C’est la rencontre de trois passionnés de leur territoire qui a permis la naissance de ce projet original : faire venir l’exposition du Muséum national d’histoire naturelle (MNHN) « Je mange donc je suis » (qui s’était tenue à Paris jusqu’en juin 2020), en itinérance, en Normandie, en la complétant d’exemples régionaux. Avec deux objectifs principaux : sensibiliser les plus jeunes aux enjeux de l’alimentation et mettre en valeur le patrimoine agricole auprès des Normands et des touristes.

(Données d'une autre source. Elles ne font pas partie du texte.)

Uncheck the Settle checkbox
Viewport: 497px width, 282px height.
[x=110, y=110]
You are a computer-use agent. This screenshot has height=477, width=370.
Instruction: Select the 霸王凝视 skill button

Olivier Leclerc (architecte urbaniste), Anne Brice (ingénieure agroalimentaire) et Jacques Brulhet (vétérinaire, président honoraire de l’Académie d’agriculture de France, ancien vice-président du Conseil général de l’alimentation, de l’agriculture et des espaces ruraux) ont fondé ensemble, en 2018, l’Association de promotion d’un projet alimentaire territorial (Appat), dont l’objectif est de développer une « Maison de l’alimentation » dans le pays de Coutances afin de présenter l’histoire et les filières agricoles et alimentaires locales.

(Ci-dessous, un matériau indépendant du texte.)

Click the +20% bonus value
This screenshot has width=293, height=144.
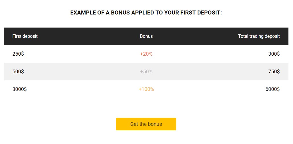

La venue de l’exposition « Je mange, donc je suis » s’est tout naturellement imposée comme une première étape pour sensibiliser toutes les parties prenantes — Territoire, communauté de communes, chambres d’agriculture et des métiers, les filières agricoles, le lycée agricole, etc. Elle se présente en trois parties — « corps et nourriture », « cultures comestibles » et « consommer la nature » — avec à chaque fois un panneau explicatif, un film et un objet. « Cette exposition nous a séduits, elle est très pédagogique, elle présente de manière simple des sujets qui parlent à tout le monde, permet d’interpeller sur les aspects biologiques, culturels et écologiques de notre alimentation », explique Anne Brice. Adapter une exposition plutôt que de l’exporter clé en main : le projet était inédit pour le MNHN… « et les équipes s’y sont régalées », se réjouit-elle.

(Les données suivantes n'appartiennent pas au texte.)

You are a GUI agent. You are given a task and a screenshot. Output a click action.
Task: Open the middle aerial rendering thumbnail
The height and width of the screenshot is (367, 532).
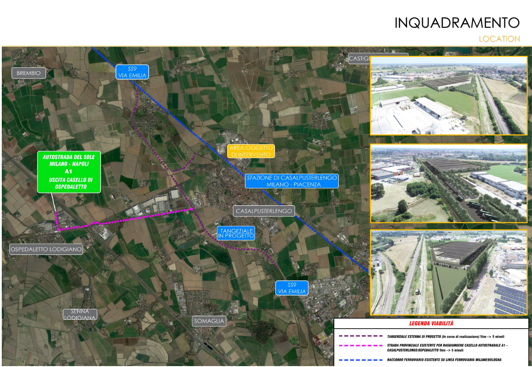click(449, 183)
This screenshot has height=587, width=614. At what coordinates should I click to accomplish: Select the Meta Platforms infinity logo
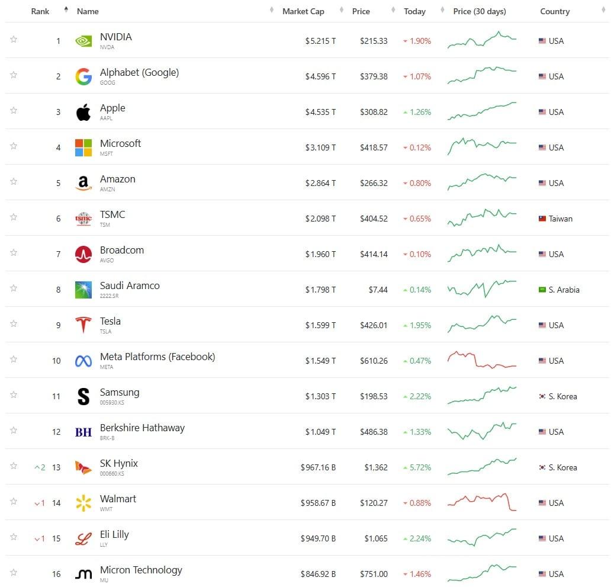(83, 361)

Redonner ses fonctions à l’alimentation
En six mois, l’exposition made in Normandy était prête. Vaches, pommes, conchyliculture, camemberts et bien d’autres spécialités normandes y ont trouvé leur place, en illustration des sujets abordés. Une convention a été passée avec la ferme-musée du Cotentin, qui a prêté divers objets historiques et c’est l’atelier du centre de réinsertion le Prépont qui a fabriqué le mobilier scénographique. « Tout le monde s’est mobilisé. Le vice-président de Coutances Mer et Bocage a même fait réparer la baratte à beurre de sa grand-tante pour la mettre à disposition », raconte Anne Brice.
À chaque passage, l’exposition, gratuite, est portée par les collectivités. Des navettes de bus sont organisées pour y emmener les scolaires. Deux ans d’itinérance sont prévus. La première édition, qui s’est tenue à Coutances du 19 mars au 30 avril dernier, a été un franc succès, avec la venue de 45 classes et 6 500 visiteurs (sur 9 000 habitants), et une émulation autour d’évènements parallèles : des ateliers culinaires, un marché « Manche terroirs », un ciné-club sur l’agriculture au cinéma de la ville, une « disco soupe » (soupe collective participative) organisée dans un quartier fragile, suivie de la visite de l’exposition, un banquet populaire pour clôturer l'exposition, etc.
« L’accueil a été enthousiaste. Après deux ans de Covid, les enfants ont eu particulièrement plaisir à sortir des écoles, et voir que le MNHN pouvait venir dans leur territoire a été la cerise sur le gâteau, explique Anne Brice. Nous voulons faire de l’éducation à l’alimentation, raconter l’histoire de l’agriculture, expliquer aux enfants pourquoi on en est arrivé là. On n’en parle jamais à l’école et certains n’ont aucune idée de comment les choses poussent, d’où vient le goût, et parfois n’ont même jamais cuisiné. Quant aux médias, ils diffusent essentiellement des informations négatives, sur ce qui est dangereux de manger. »
Les touristes ont aussi été au rendez-vous, qui s’arrêtaient pour découvrir, entre la visite des plages du débarquement et la cathédrale de Coutances, l’histoire du terroir Normand.
Prochaines dates prévues : du 30 août au 7 septembre à Cerisy-la-Salle, du 5 au 28 septembre à Saint-Lô et du 29 septembre au 9 novembre à Bernay.